• _What the task requires_
Nothing but the images should be left out when the entries are restated word for word.

• _Records from a collection_
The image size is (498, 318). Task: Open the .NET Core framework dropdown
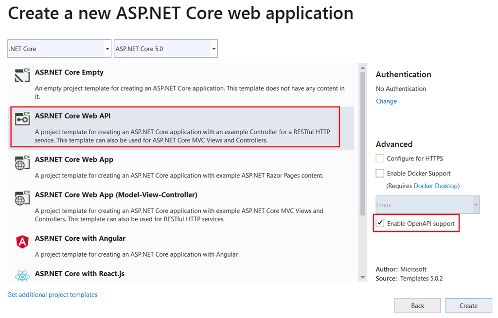(x=107, y=49)
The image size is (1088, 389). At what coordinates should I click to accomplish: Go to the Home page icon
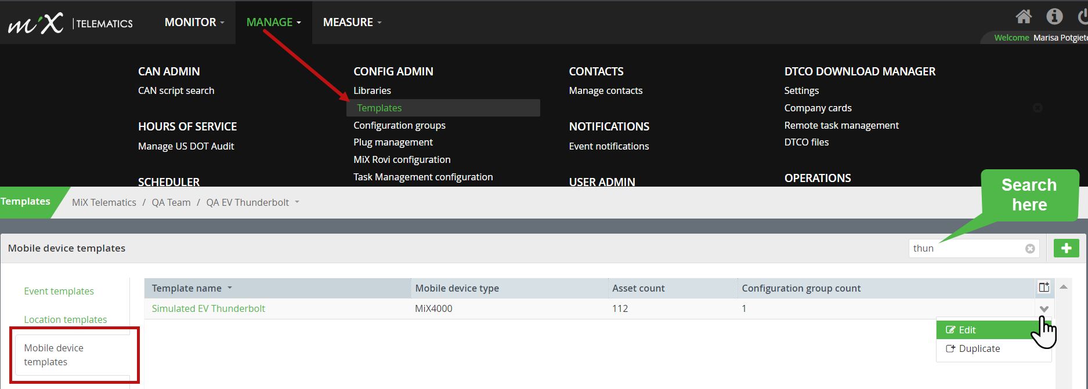point(1024,17)
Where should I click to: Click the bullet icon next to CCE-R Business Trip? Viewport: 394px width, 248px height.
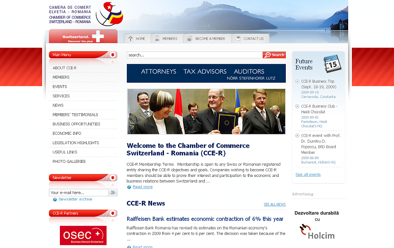click(297, 81)
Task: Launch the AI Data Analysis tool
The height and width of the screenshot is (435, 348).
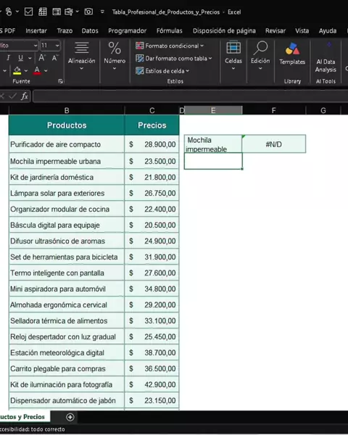Action: click(326, 57)
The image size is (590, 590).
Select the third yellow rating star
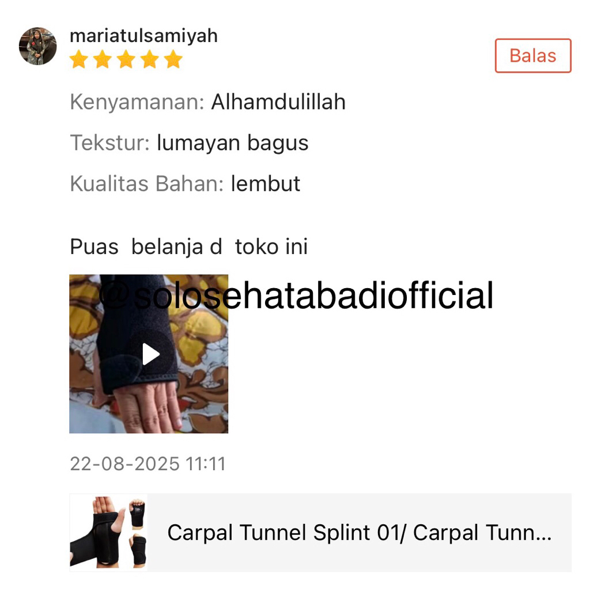pyautogui.click(x=126, y=59)
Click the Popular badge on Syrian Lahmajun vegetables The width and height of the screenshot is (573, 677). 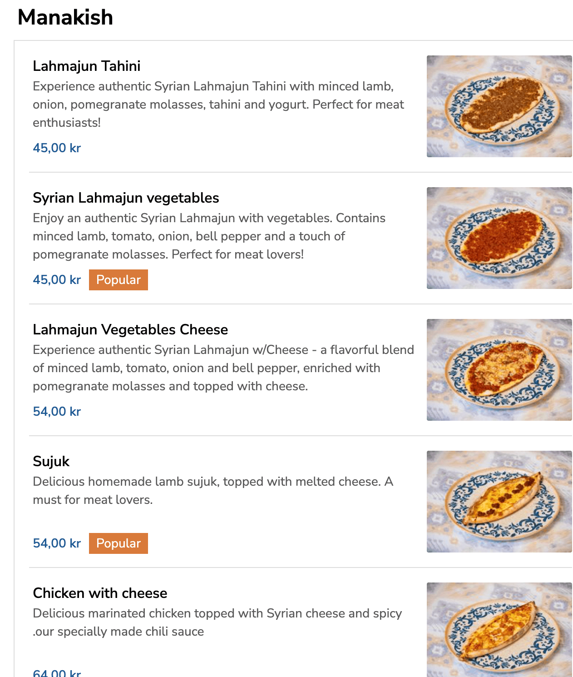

• _Your response_
The image size is (498, 318). Task: Open the .NET Core framework dropdown
(x=107, y=49)
The image size is (1088, 389). At what coordinates should I click to accomplish: Go to the Home page icon
point(1024,17)
Where should I click to: Click the bullet icon next to CCE-R Business Trip? Viewport: 394px width, 248px height.
click(297, 81)
Task: Launch the AI Data Analysis tool
The height and width of the screenshot is (435, 348).
Action: click(326, 57)
The image size is (590, 590).
Select the third yellow rating star
pyautogui.click(x=126, y=59)
Click the Popular badge on Syrian Lahmajun vegetables The width and height of the screenshot is (573, 677). 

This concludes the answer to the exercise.